- [What is being asked] Nothing other than an exact copy of the records should be returned.
(Beginning of Records supplied)
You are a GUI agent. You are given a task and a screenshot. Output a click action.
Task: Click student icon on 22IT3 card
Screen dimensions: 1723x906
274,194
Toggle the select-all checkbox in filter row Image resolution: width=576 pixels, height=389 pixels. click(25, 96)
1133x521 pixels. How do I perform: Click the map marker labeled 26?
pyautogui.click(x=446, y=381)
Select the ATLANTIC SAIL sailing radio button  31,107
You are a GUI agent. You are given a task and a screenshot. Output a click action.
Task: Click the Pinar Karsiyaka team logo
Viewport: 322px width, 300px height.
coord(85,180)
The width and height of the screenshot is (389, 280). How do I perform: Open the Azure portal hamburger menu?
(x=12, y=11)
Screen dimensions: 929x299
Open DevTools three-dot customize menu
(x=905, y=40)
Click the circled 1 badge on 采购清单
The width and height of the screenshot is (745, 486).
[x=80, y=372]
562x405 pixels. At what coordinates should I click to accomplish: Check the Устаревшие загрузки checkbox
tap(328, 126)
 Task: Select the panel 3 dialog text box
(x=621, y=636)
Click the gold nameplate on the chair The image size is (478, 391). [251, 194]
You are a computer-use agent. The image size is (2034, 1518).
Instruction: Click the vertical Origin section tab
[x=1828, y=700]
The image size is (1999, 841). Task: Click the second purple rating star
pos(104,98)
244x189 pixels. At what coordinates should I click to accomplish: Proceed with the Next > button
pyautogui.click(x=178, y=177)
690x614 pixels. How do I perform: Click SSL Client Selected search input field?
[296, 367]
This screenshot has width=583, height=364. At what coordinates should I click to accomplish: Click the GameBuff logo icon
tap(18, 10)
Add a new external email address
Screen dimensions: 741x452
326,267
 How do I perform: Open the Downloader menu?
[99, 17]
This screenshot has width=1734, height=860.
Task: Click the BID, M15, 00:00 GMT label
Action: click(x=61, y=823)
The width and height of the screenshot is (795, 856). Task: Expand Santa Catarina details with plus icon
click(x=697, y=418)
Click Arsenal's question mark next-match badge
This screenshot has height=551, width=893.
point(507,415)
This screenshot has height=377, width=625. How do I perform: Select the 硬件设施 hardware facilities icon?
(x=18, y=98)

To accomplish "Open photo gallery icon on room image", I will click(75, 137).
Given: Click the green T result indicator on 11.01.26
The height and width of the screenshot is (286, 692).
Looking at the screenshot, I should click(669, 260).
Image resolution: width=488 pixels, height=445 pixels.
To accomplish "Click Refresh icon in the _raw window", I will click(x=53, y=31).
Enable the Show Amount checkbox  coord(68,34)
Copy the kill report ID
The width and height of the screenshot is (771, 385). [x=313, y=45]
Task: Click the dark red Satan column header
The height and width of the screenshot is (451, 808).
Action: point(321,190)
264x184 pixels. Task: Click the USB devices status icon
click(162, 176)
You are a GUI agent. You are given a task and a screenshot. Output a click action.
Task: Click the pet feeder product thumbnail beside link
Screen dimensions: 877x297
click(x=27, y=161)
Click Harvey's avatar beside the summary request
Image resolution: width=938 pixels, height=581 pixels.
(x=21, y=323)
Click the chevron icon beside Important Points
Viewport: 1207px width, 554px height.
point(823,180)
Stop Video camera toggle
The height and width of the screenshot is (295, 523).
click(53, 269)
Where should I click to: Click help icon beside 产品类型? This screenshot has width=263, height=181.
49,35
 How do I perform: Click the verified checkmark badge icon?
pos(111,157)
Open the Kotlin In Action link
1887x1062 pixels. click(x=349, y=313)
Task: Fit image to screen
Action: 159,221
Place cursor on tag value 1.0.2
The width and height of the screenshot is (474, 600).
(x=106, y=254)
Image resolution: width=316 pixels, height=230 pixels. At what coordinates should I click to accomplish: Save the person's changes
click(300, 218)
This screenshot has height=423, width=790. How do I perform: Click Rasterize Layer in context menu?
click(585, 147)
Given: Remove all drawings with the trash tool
(End of Records supplied)
- [Worked solution]
You are a GUI agent. You are given a task and a screenshot. Output a click action.
Task: Click student icon on 22IT3 card
Screen dimensions: 1723x906
274,194
Toggle the select-all checkbox in filter row Image resolution: width=576 pixels, height=389 pixels. click(25, 96)
1133x521 pixels. How do I perform: Click the map marker labeled 26?
pyautogui.click(x=446, y=381)
Select the ATLANTIC SAIL sailing radio button  31,107
You are a GUI agent. You are given a task and a screenshot. Output a click action.
Task: Click the Pinar Karsiyaka team logo
Viewport: 322px width, 300px height.
coord(85,180)
The width and height of the screenshot is (389, 280). How do I perform: Open the Azure portal hamburger menu?
(x=12, y=11)
Screen dimensions: 929x299
Open DevTools three-dot customize menu
(x=905, y=40)
Click the circled 1 badge on 采购清单
The width and height of the screenshot is (745, 486).
[x=80, y=372]
562x405 pixels. At what coordinates should I click to accomplish: Check the Устаревшие загрузки checkbox
tap(328, 126)
 Task: Select the panel 3 dialog text box
(x=621, y=636)
Click the gold nameplate on the chair The image size is (478, 391). [251, 194]
You are a computer-use agent. The image size is (2034, 1518).
Instruction: Click the vertical Origin section tab
[x=1828, y=700]
The image size is (1999, 841). Task: Click the second purple rating star
pos(104,98)
244x189 pixels. At what coordinates should I click to accomplish: Proceed with the Next > button
pyautogui.click(x=178, y=177)
690x614 pixels. How do I perform: Click SSL Client Selected search input field?
[296, 367]
This screenshot has width=583, height=364. At what coordinates should I click to accomplish: Click the GameBuff logo icon
tap(18, 10)
Add a new external email address
Screen dimensions: 741x452
326,267
 How do I perform: Open the Downloader menu?
[99, 17]
This screenshot has width=1734, height=860.
Task: Click the BID, M15, 00:00 GMT label
Action: click(x=61, y=823)
The width and height of the screenshot is (795, 856). Task: Expand Santa Catarina details with plus icon
click(x=697, y=418)
Click Arsenal's question mark next-match badge
This screenshot has height=551, width=893.
point(507,415)
This screenshot has height=377, width=625. How do I perform: Select the 硬件设施 hardware facilities icon?
(x=18, y=98)

To accomplish "Open photo gallery icon on room image", I will click(75, 137).
Given: Click the green T result indicator on 11.01.26
The height and width of the screenshot is (286, 692).
Looking at the screenshot, I should click(669, 260).
Image resolution: width=488 pixels, height=445 pixels.
To accomplish "Click Refresh icon in the _raw window", I will click(x=53, y=31).
Enable the Show Amount checkbox  coord(68,34)
Copy the kill report ID
The width and height of the screenshot is (771, 385). [x=313, y=45]
Task: Click the dark red Satan column header
The height and width of the screenshot is (451, 808).
Action: point(321,190)
264x184 pixels. Task: Click the USB devices status icon
click(162, 176)
You are a GUI agent. You are given a task and a screenshot. Output a click action.
Task: Click the pet feeder product thumbnail beside link
Screen dimensions: 877x297
click(x=27, y=161)
Click Harvey's avatar beside the summary request
Image resolution: width=938 pixels, height=581 pixels.
(x=21, y=323)
Click the chevron icon beside Important Points
Viewport: 1207px width, 554px height.
point(823,180)
Stop Video camera toggle
The height and width of the screenshot is (295, 523).
click(53, 269)
Where should I click to: Click help icon beside 产品类型? This screenshot has width=263, height=181.
49,35
 How do I perform: Click the verified checkmark badge icon?
pos(111,157)
Open the Kotlin In Action link
1887x1062 pixels. click(x=349, y=313)
Task: Fit image to screen
Action: 159,221
Place cursor on tag value 1.0.2
The width and height of the screenshot is (474, 600).
(x=106, y=254)
Image resolution: width=316 pixels, height=230 pixels. At what coordinates should I click to accomplish: Save the person's changes
click(300, 218)
This screenshot has height=423, width=790. How do I perform: Click Rasterize Layer in context menu?
click(585, 147)
Given: Remove all drawings with the trash tool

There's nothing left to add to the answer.